Start of Dataset records

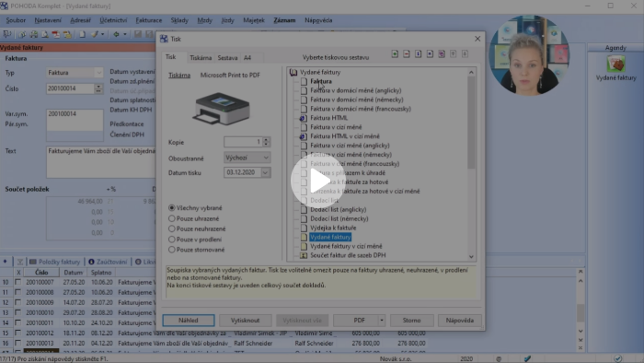The height and width of the screenshot is (363, 644).
Task: Tick the checkbox for invoice 200100012
Action: pos(17,333)
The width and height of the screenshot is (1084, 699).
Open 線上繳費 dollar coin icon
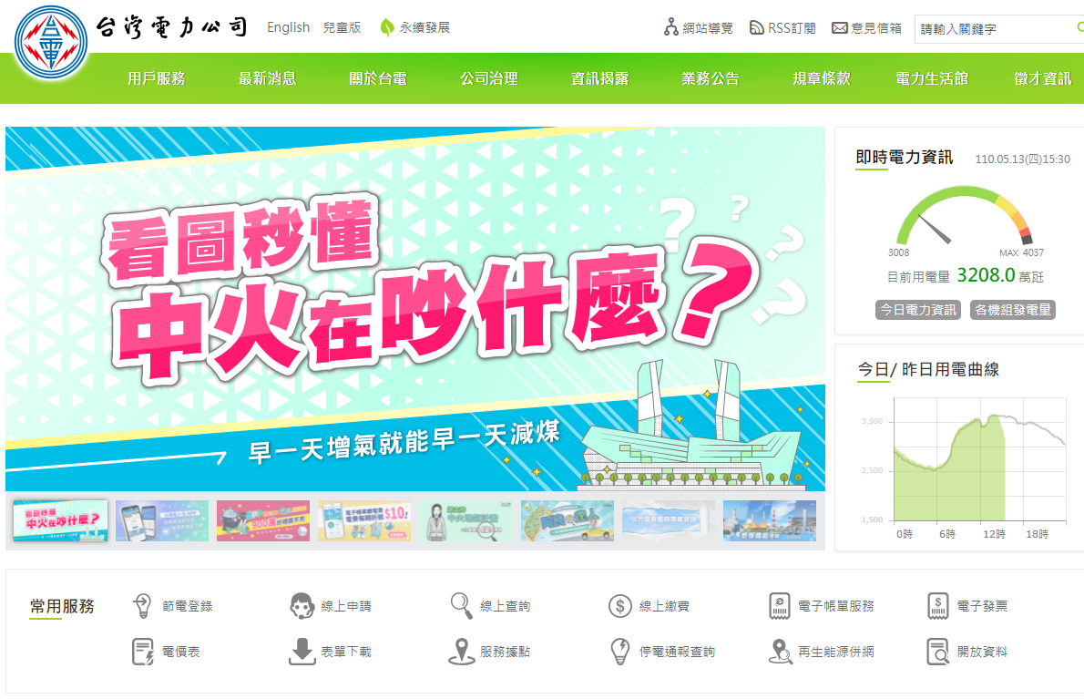(620, 606)
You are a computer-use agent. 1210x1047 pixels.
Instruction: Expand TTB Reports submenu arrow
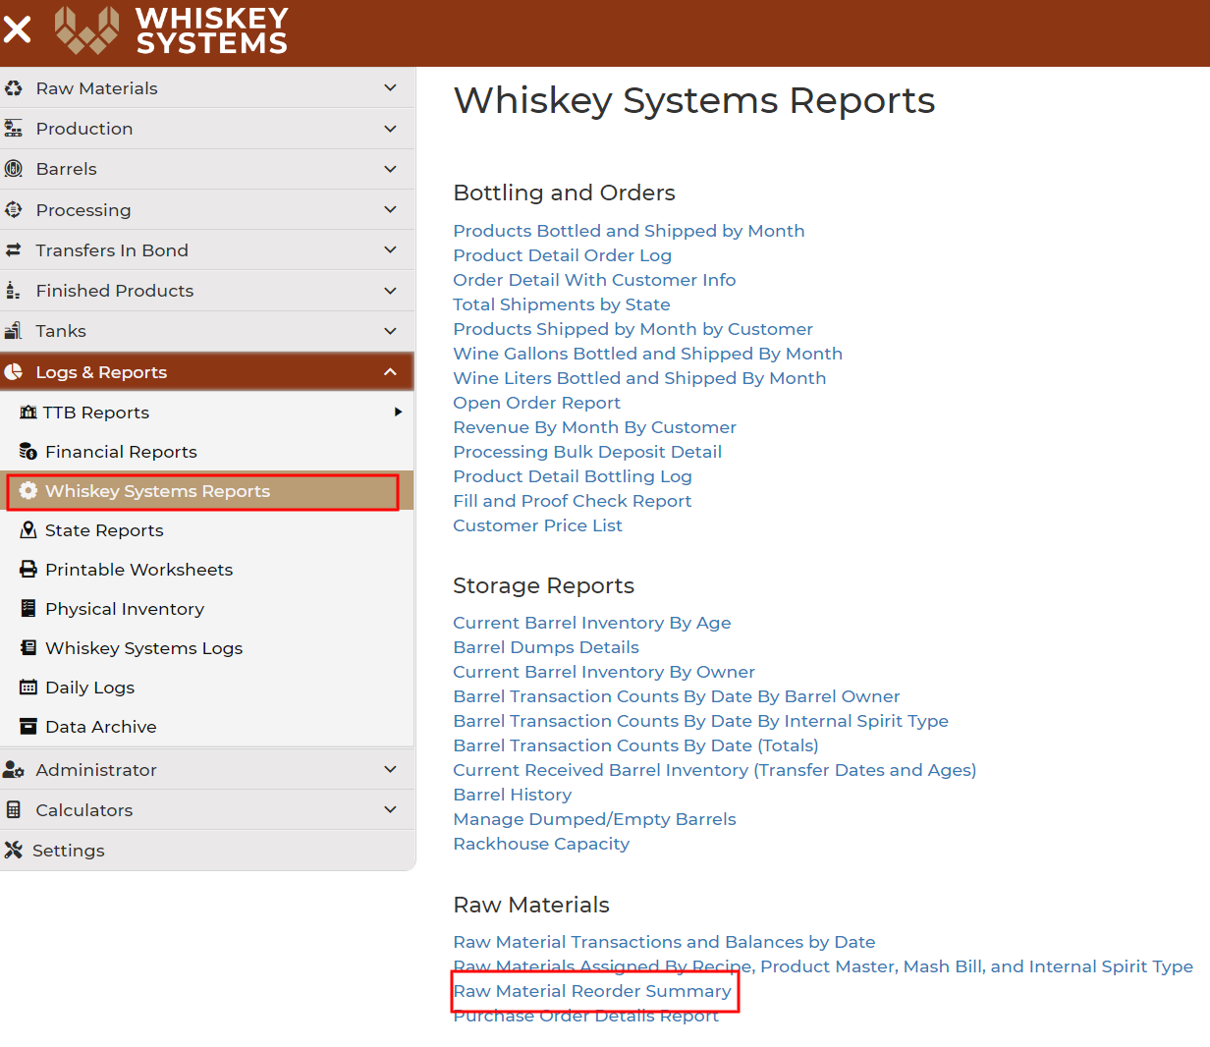[x=398, y=413]

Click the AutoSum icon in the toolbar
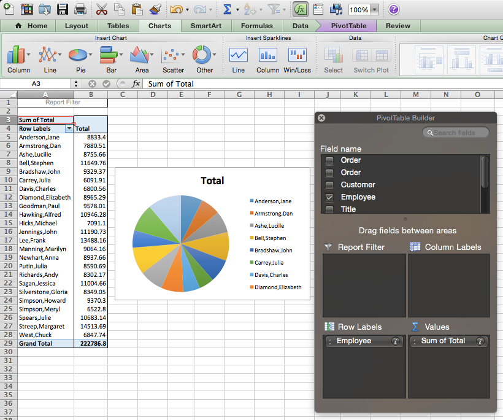click(x=229, y=9)
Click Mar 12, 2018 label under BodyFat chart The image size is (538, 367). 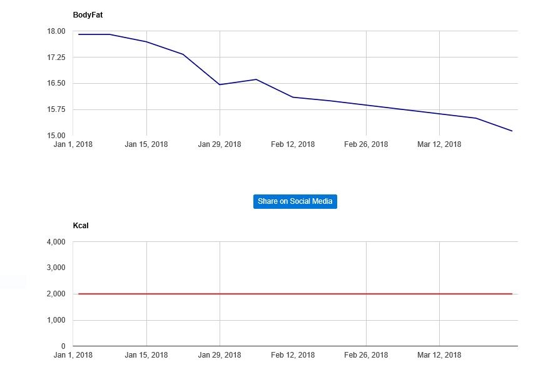tap(439, 144)
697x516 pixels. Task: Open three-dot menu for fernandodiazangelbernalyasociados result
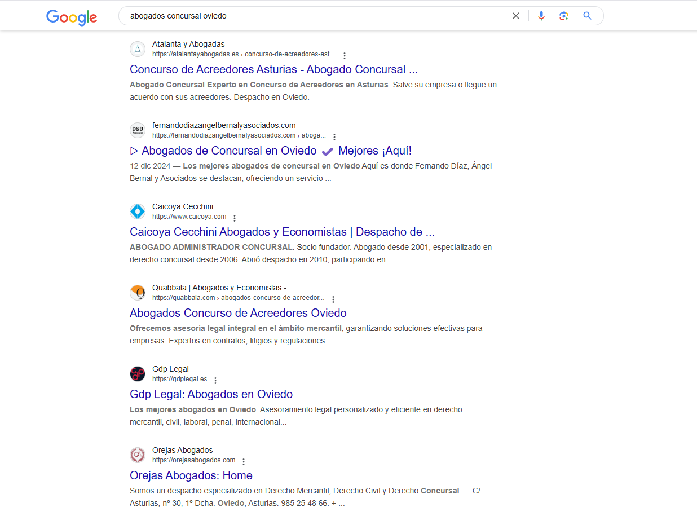point(334,137)
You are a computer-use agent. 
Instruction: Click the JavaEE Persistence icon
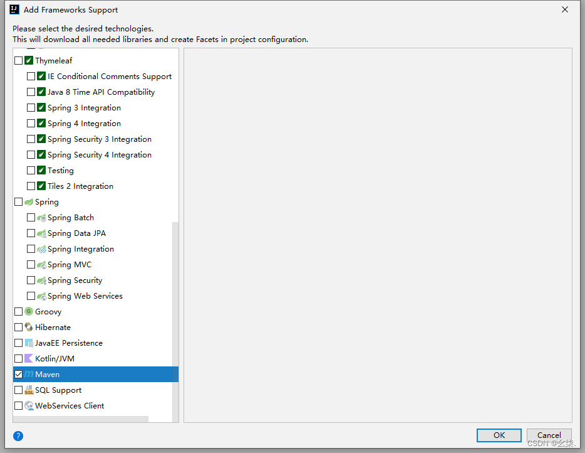click(29, 343)
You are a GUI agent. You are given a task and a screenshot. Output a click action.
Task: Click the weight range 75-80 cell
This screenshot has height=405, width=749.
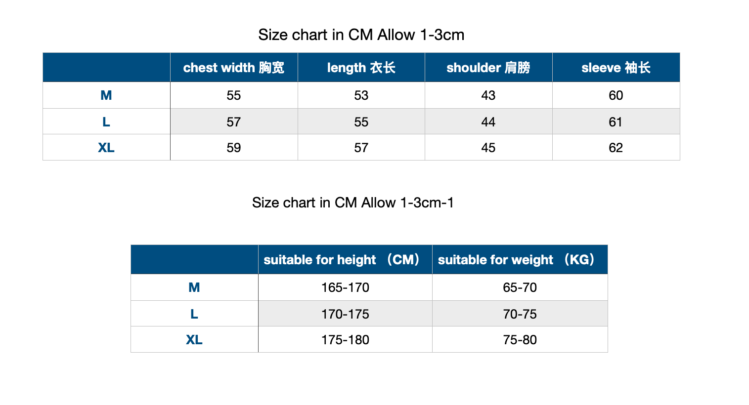coord(520,340)
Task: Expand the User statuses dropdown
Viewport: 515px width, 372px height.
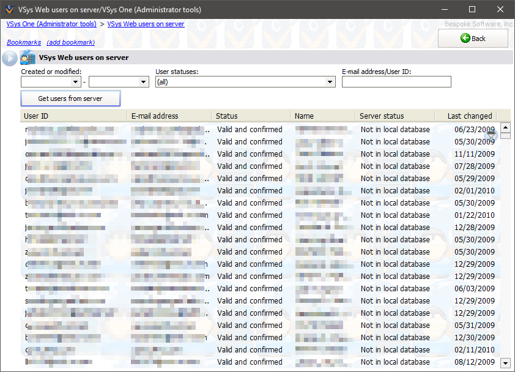Action: (330, 82)
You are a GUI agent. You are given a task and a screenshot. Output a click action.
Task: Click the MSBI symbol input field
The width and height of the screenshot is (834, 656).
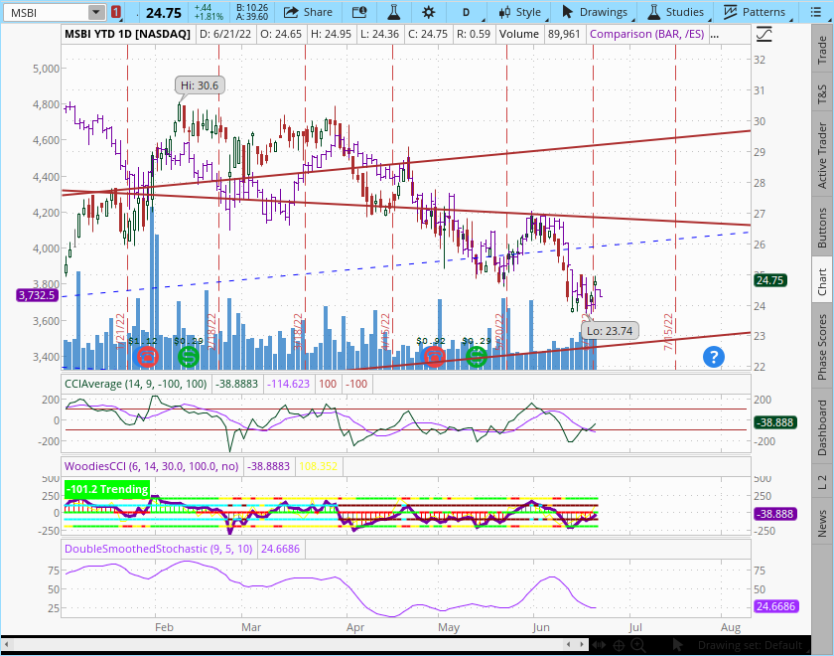[x=45, y=12]
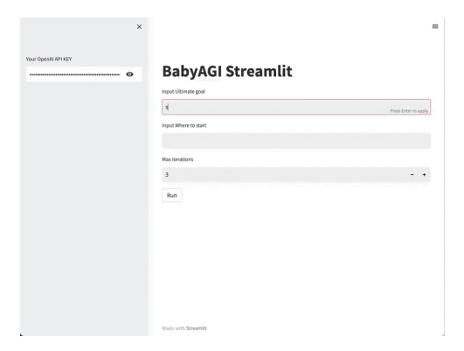Click the blank gray area of the sidebar
Screen dimensions: 464x351
coord(84,207)
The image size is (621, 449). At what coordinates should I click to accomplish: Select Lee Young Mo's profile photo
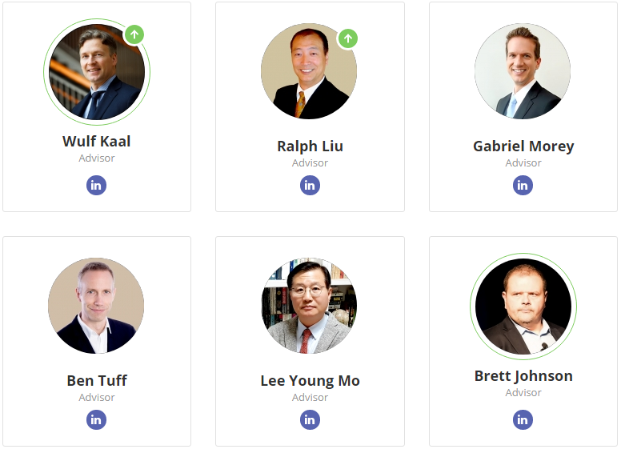point(310,306)
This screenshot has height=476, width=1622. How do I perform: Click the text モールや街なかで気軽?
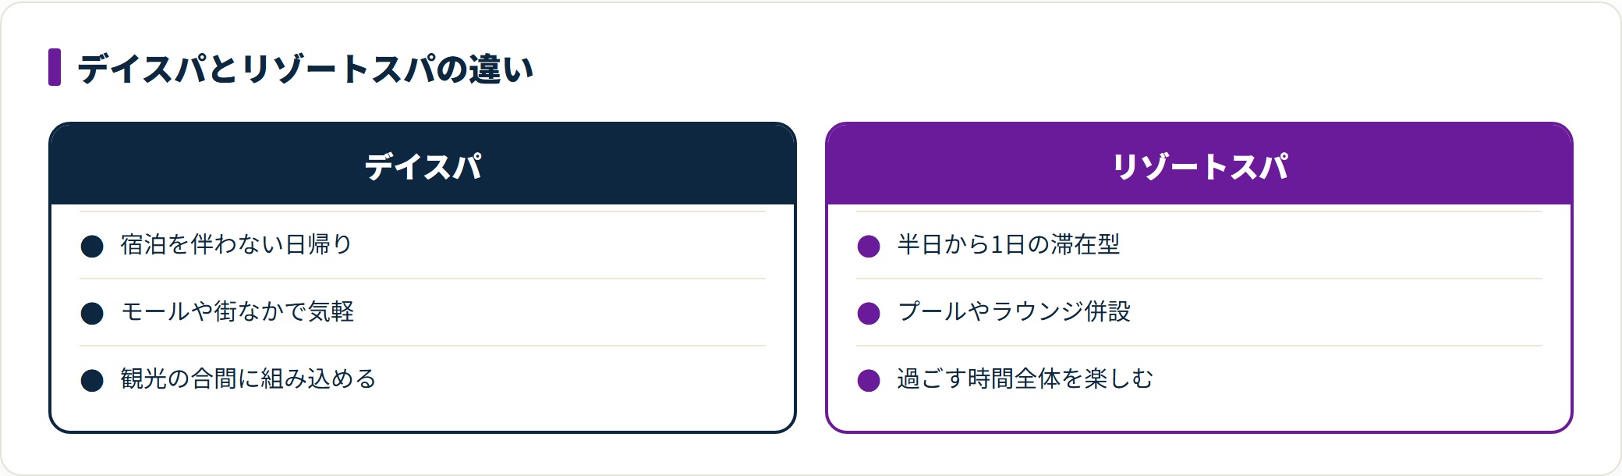tap(237, 312)
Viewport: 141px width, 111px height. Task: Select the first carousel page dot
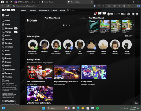pyautogui.click(x=64, y=25)
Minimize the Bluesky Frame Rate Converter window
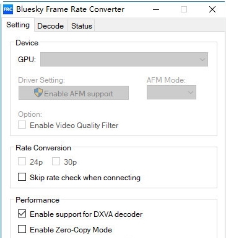 (156, 9)
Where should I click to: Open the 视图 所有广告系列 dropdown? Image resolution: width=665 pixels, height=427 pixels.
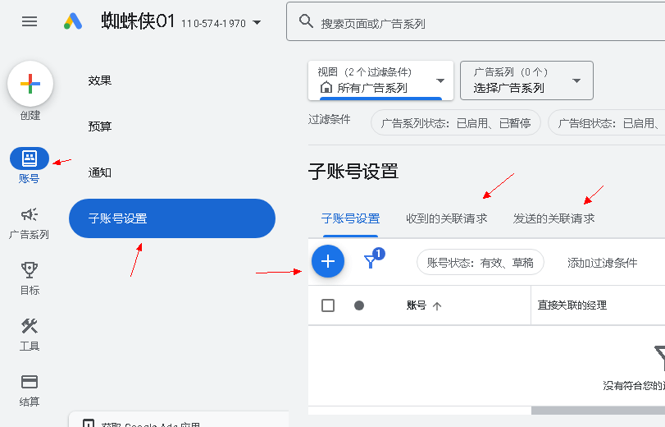tap(380, 80)
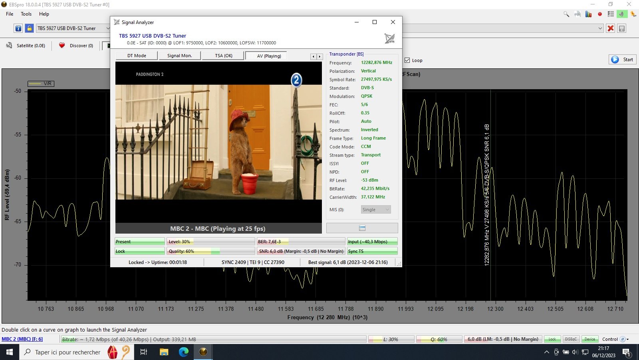Expand the Control dropdown arrow
This screenshot has height=360, width=639.
tap(628, 339)

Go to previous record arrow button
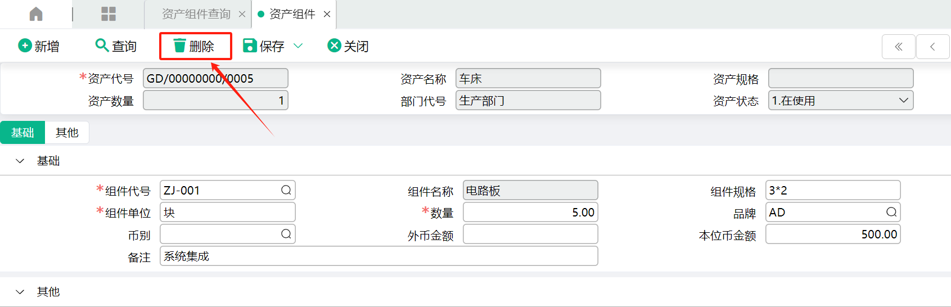[x=932, y=47]
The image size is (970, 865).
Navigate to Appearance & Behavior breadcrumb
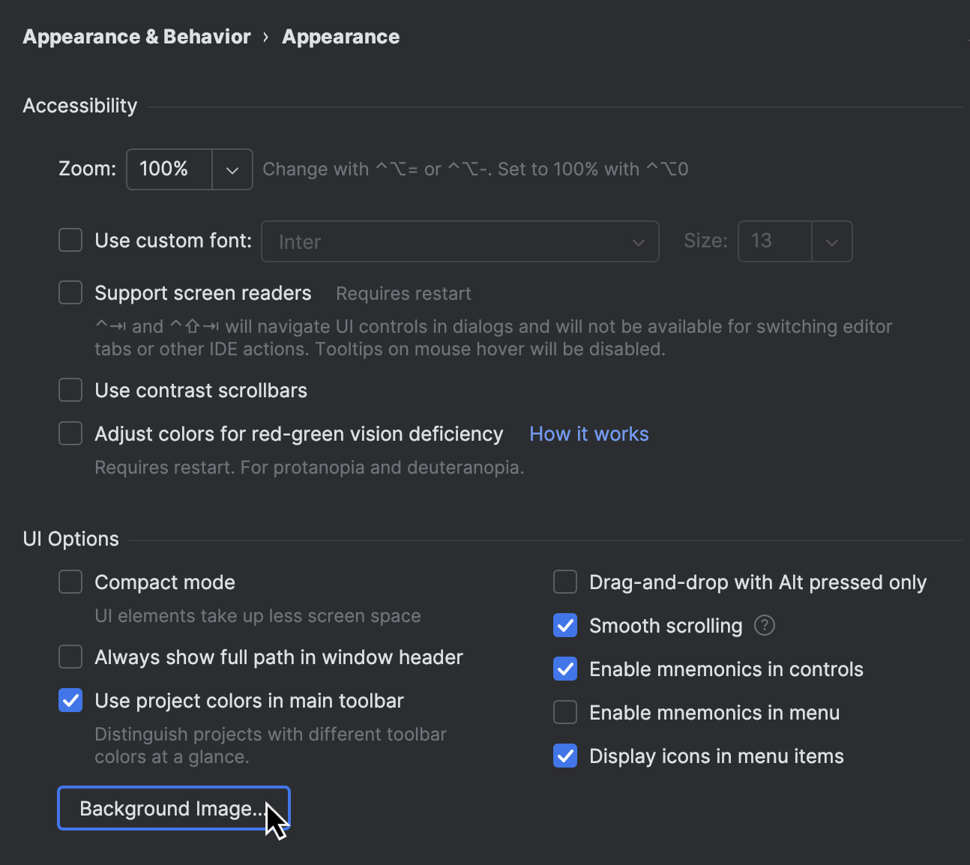pyautogui.click(x=136, y=36)
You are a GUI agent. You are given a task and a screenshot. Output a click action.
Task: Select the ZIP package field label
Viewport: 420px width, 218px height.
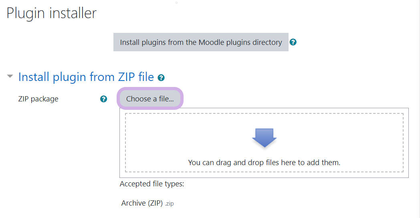pos(38,99)
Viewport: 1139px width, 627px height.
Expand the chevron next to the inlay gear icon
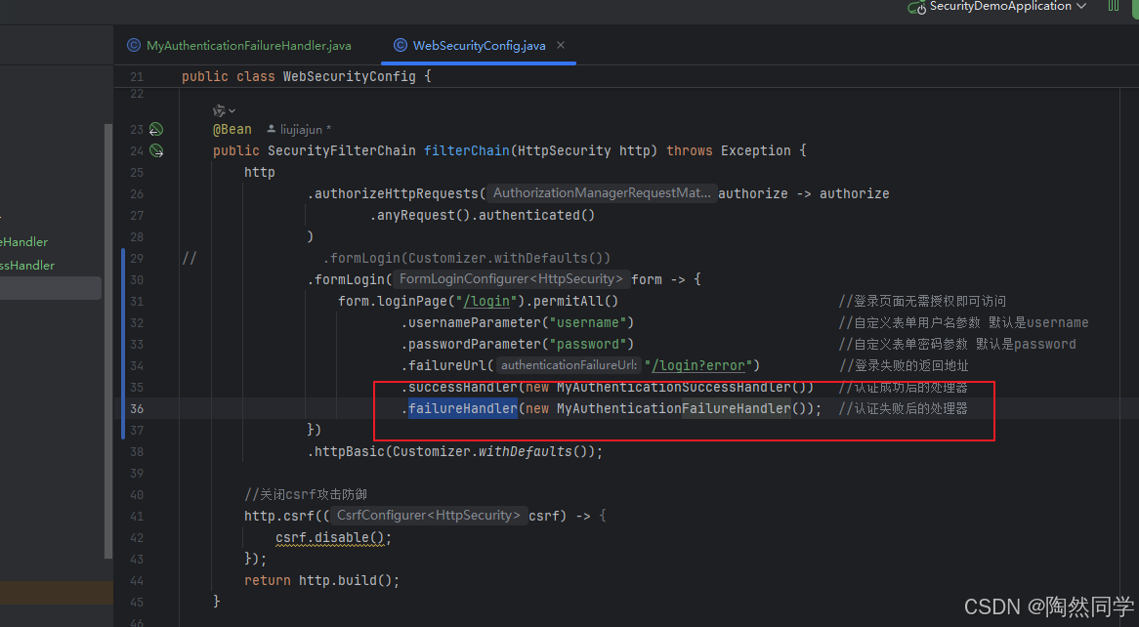pyautogui.click(x=232, y=109)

End of Dataset records

- What is expected: Please copy exactly, and only, the lines from the one that contains "Navigate to Appearance & Behavior breadcrumb" through the last line of the data above, omitting all pictures.

- Written answer:
Navigate to Appearance & Behavior breadcrumb
pyautogui.click(x=136, y=36)
You are a GUI agent. You are given a task and a screenshot. Output a click action.
Task: Select the ZIP package field label
Viewport: 420px width, 218px height.
pos(38,99)
Viewport: 1139px width, 627px height.
Expand the chevron next to the inlay gear icon
pyautogui.click(x=232, y=109)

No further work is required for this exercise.